[gmx-users] MPI_Recv invalid count and system explodes for large but not small parallelization on power6 but not opterons

Mark Abraham Mark.Abraham at anu.edu.au
Wed Mar 4 04:33:19 CET 2009


chris.neale at utoronto.ca wrote:
> Hello,
> 
> I am currently testing a large system on a power6 cluster. I have 
> compiled gromacs 4.0.4 successfully, and it appears to be working fine 
> for <64 "cores" (sic, see later). First, I notice that it runs at 
> approximately 1/2 the speed that it obtains on some older opterons, 
> which is unfortunate but acceptable. Second, I run into some strange 
> issues when I have a greater number of cores.
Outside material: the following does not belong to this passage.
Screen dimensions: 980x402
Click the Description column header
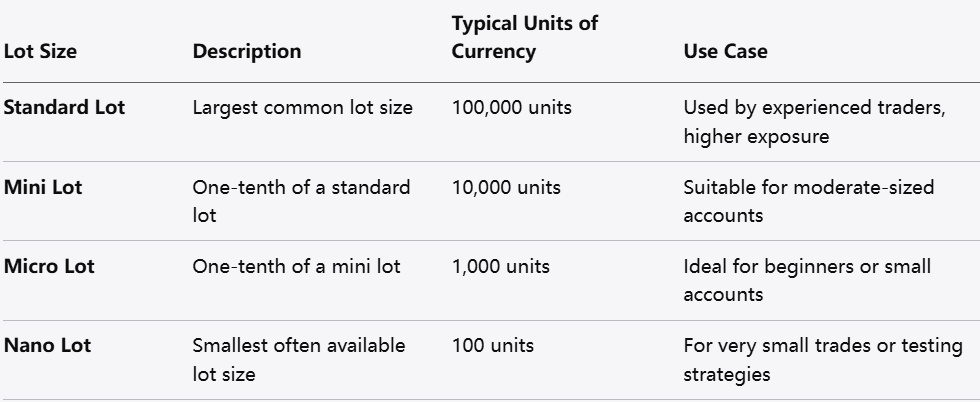(x=246, y=51)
Since there are 32 cores 
> per node with simultaneous multithreading this yields 64 tasks inside 
> one box, and I realize that these problems could be MPI related.
> 
> Some background:
> This test system is stable for > 100ns on an opteron so I am quite 
> confident that I do not have a problem with my topology or starting 
> structure.
> 
> Compilation was successful with -O2 only when I modified the ./configure 
> file as follows, otherwise I got a stray ')' and a linking error:
> [cneale at tcs-f11n05]$ diff configure.000 configure
> 5052a5053
>> ac_cv_f77_libs="-L/scratch/cneale/exe/fftw-3.1.2_aix/exec/lib -lxlf90 
>> -L/usr/lpp/xlf/lib -lxlopt -lxlf -lxlomp_ser -lpthreads -lm -lc"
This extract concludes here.